Vision-Funded Teacher Village Not Out of the Question
The "live" piece of a Vision-funded teacher recruitment effort known as Teach, Live T-Town may not be forgotten after all.
Tulsa's Vision sales tax renewal included $10 million for the initiative. Jenks, Union and Tulsa district officials recently indicated they prefer using that money for training rather than housing.
But city councilors say training might soon be funded by other sources, like a proposed penny sales tax. That has several councilors — including G.T. Bynum, David Patrick and Phil Lakin — again thinking housing is the way to go.
Lakin said a good project could be a recruitment tool.
"We really want these monies to be used for something that is extraordinary, that a teacher living in California or Massachusetts or anywhere else hasn't ever seen," Lakin said. "And they can — the world can look at Tulsa and go, 'Oh, wow. We've never thought of that.'"

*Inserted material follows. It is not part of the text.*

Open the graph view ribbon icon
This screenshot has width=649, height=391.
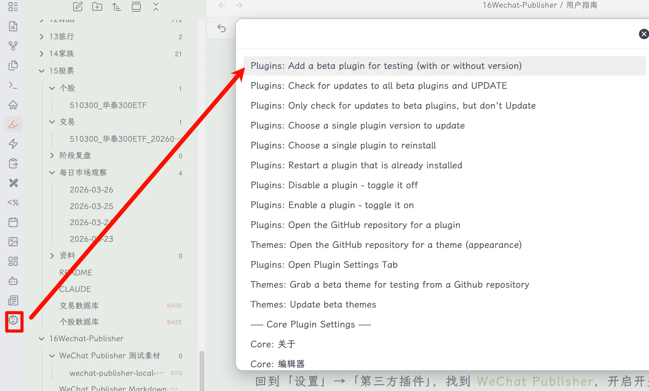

Preliminary plans had the city redeveloping the 100-year-old Laura Dester shelter into 60 units of affordable housing. The city could move away from building its own village by letting a private developer step in, which would dramatically reduce the city's capital costs.
Lakin said that would help teachers and redevelopment efforts.
"We're populating an area of town. The more people you have in that part of town, the more able we are to attract grocers or restaurateurs or retail establishments," Lakin said.
Discussions between city and district officials are ongoing, but a decision needs to be made before sales tax revenue starts coming in.